**O que fazer:**
Reproduza na íntegra o texto sobre o pedido da Embrapa relativo à Cannabis, sem alterar nenhuma palavra ou sinal.

A Embrapa justificou o pedido citando o crescente interesse mundial na Cannabis, que hoje tem importância econômica, social, ambiental e medicinal.
“Do ponto de vista da sustentabilidade na agricultura, a C. sativa L. é uma espécie de múltiplas finalidades, que apresenta diversos benefícios agrícolas, como descontaminação do solo e da água e absorção de CO2. Além disso, o seu cultivo demanda poucos insumos e tem um efeito positivo no solo e na biodiversidade, produzindo lixo zero, práticas alinhadas com as recomendações mais adiantadas do mundo”, diz trecho da carta de solicitação.
“Dessa forma, os produtores podem oferecer benefícios ambientais a serem considerados em políticas voltadas a mitigar os efeitos da mudança do clima e restaurar ecossistemas desequilibrados. Não obstante, seu cultivo pode contribuir para a maximização do uso da terra, de modo a aumentar a renda de famílias e comunidades rurais, expressando os ganhos na dimensão social”, prossegue o documento.

**Material para análise:**
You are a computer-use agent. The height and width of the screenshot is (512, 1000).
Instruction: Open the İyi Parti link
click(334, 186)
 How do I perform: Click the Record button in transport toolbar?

...

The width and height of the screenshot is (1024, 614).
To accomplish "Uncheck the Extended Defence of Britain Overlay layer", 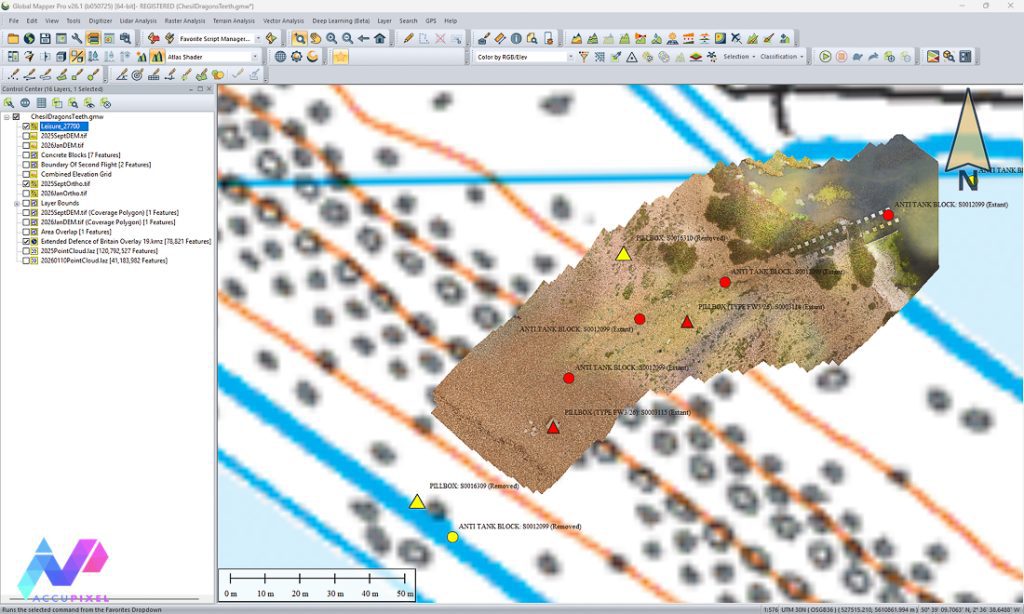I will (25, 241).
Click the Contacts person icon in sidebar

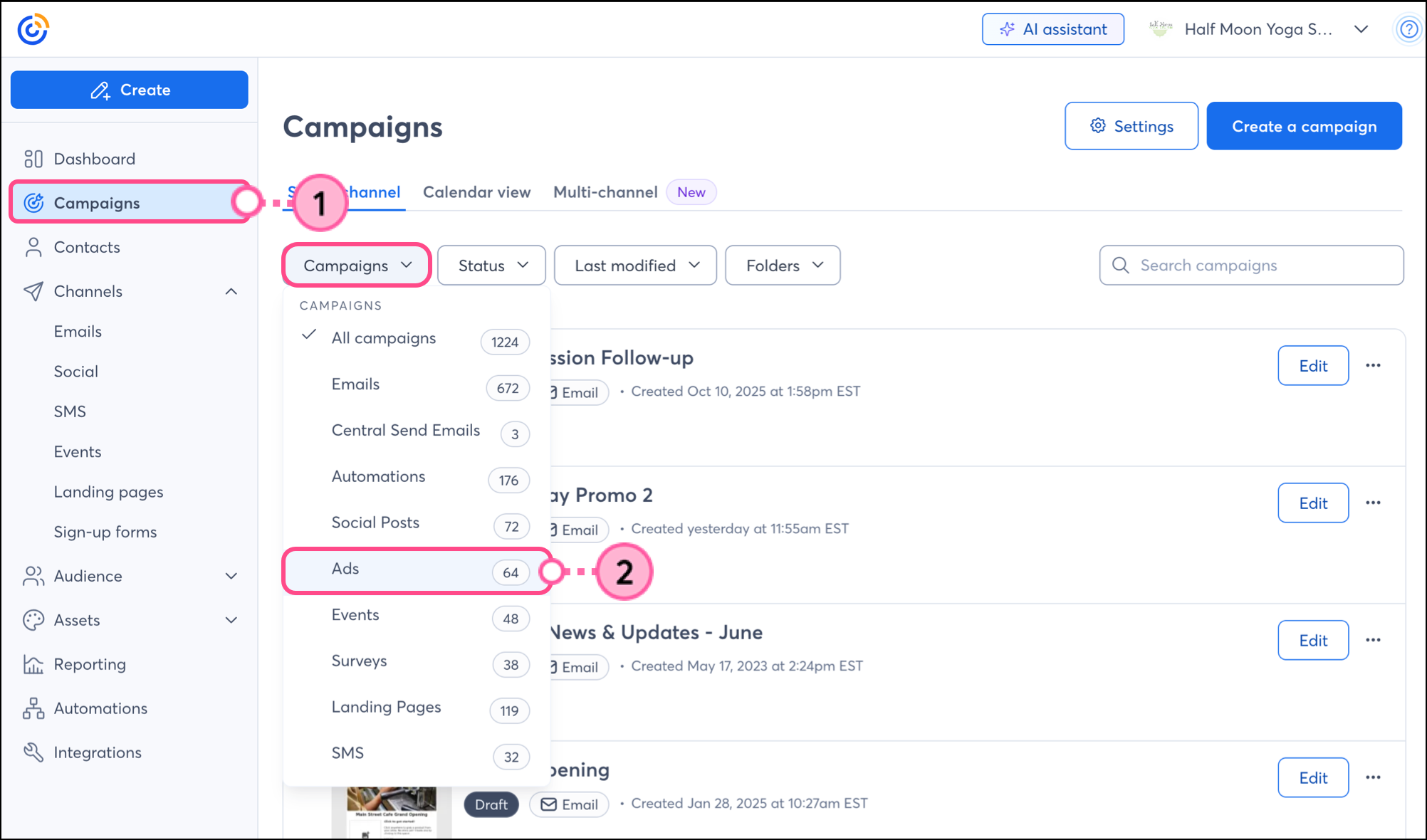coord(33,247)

**Solução:**
A Embrapa justificou o pedido citando o crescente interesse mundial na Cannabis, que hoje tem importância econômica, social, ambiental e medicinal.
“Do ponto de vista da sustentabilidade na agricultura, a C. sativa L. é uma espécie de múltiplas finalidades, que apresenta diversos benefícios agrícolas, como descontaminação do solo e da água e absorção de CO2. Além disso, o seu cultivo demanda poucos insumos e tem um efeito positivo no solo e na biodiversidade, produzindo lixo zero, práticas alinhadas com as recomendações mais adiantadas do mundo”, diz trecho da carta de solicitação.
“Dessa forma, os produtores podem oferecer benefícios ambientais a serem considerados em políticas voltadas a mitigar os efeitos da mudança do clima e restaurar ecossistemas desequilibrados. Não obstante, seu cultivo pode contribuir para a maximização do uso da terra, de modo a aumentar a renda de famílias e comunidades rurais, expressando os ganhos na dimensão social”, prossegue o documento.